_Records for the task_.
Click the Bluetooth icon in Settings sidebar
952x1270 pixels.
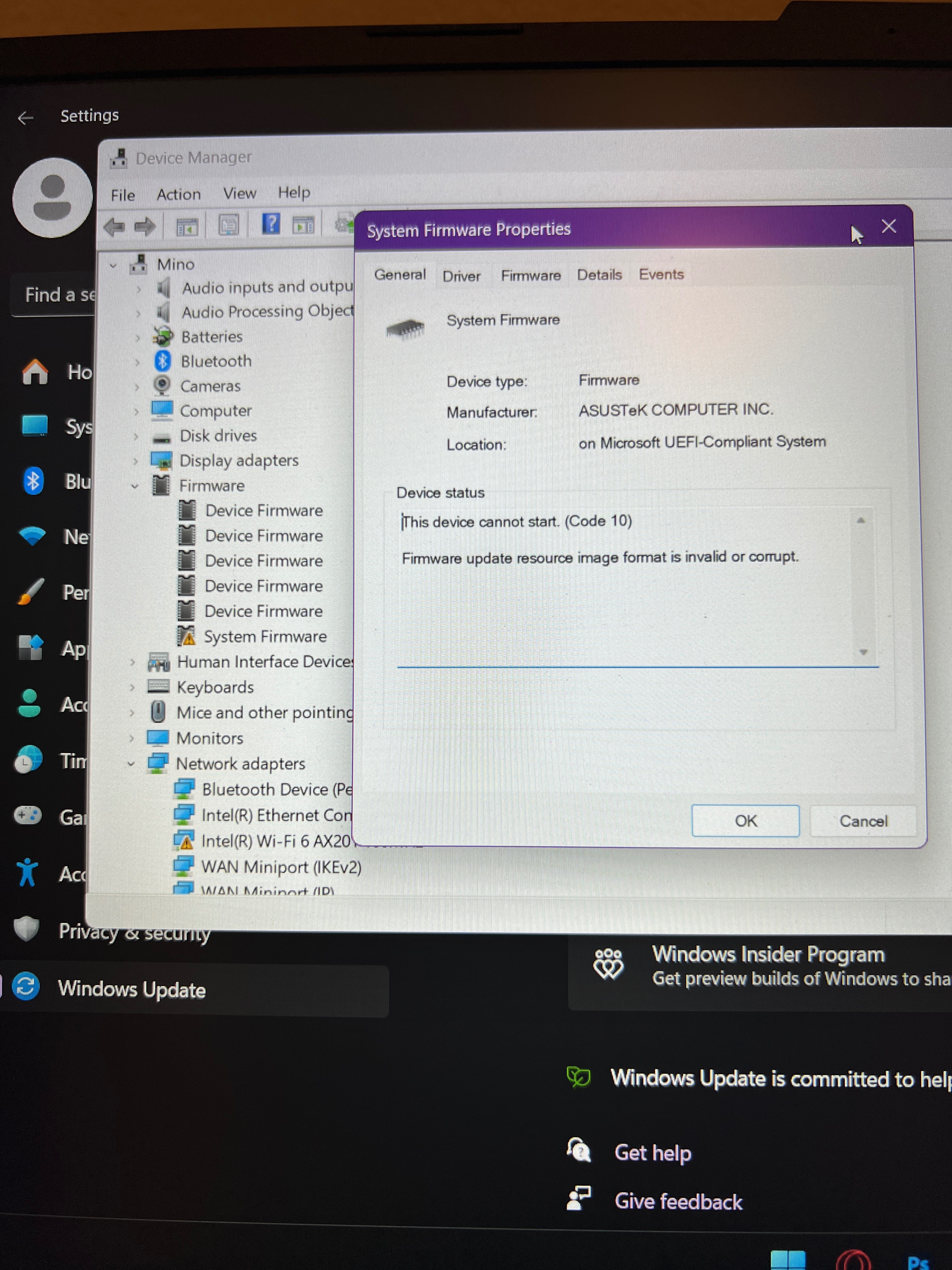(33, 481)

--

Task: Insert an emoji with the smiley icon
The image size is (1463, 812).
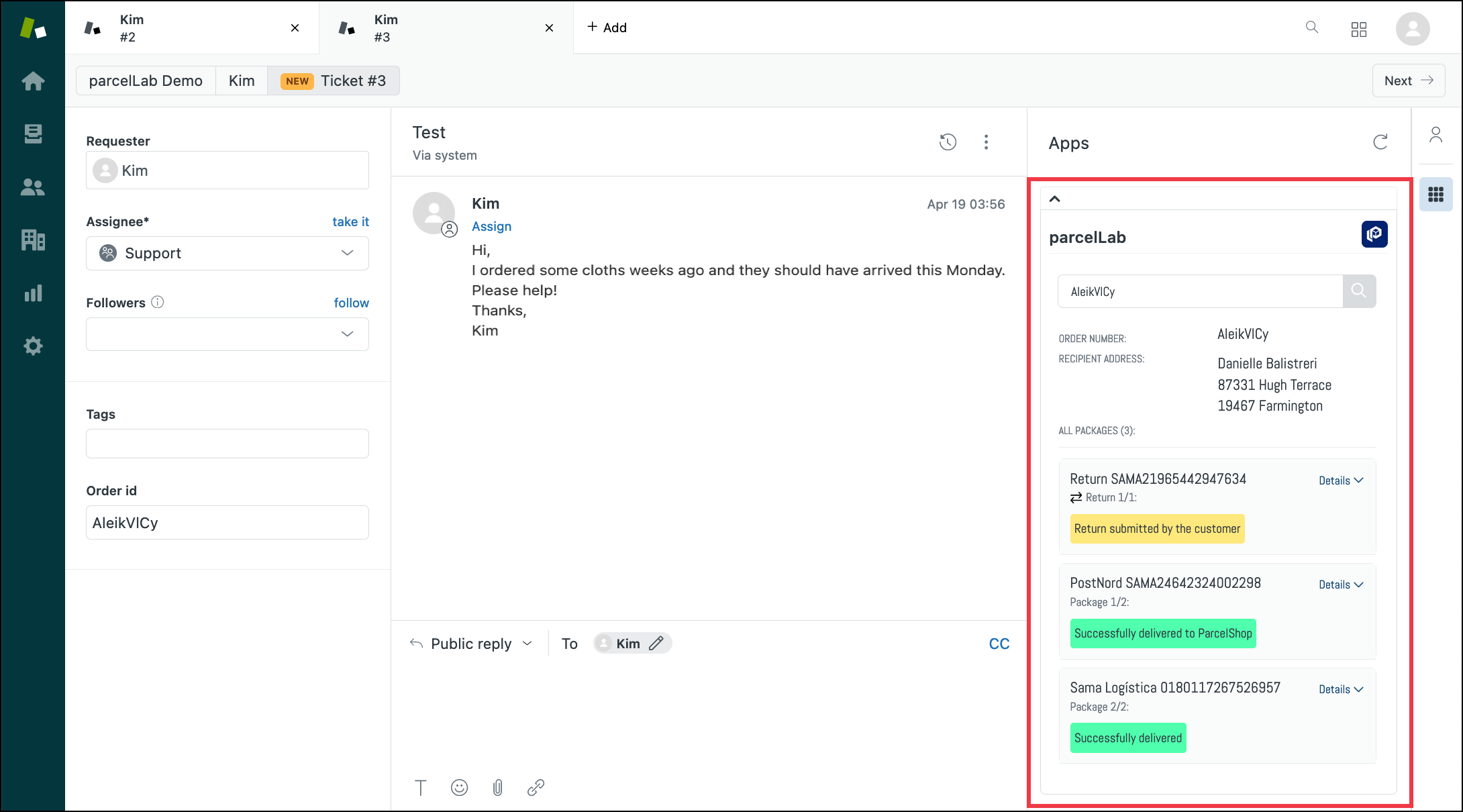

* * *

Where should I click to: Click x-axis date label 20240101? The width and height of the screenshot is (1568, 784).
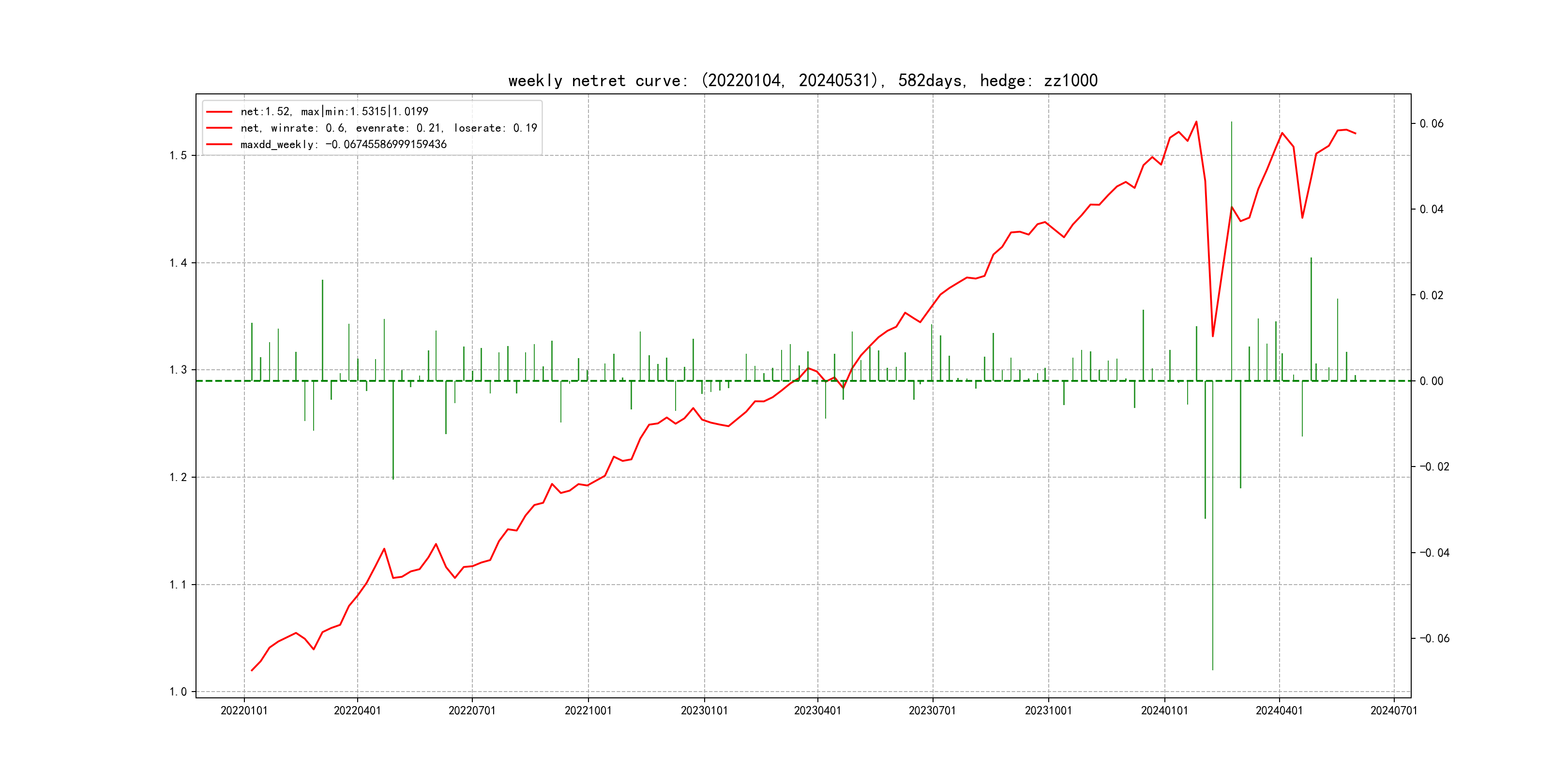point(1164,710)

_Work to complete_. Everything above from the line containing "Task: Insert an emoji with the smiley icon" down to the line containing "The image size is (1463, 812)." is to be transcribed exactly, with both of those lines included and nothing else added.

_Solution to this exercise_.
Task: Insert an emoji with the smiley icon
The image size is (1463, 812).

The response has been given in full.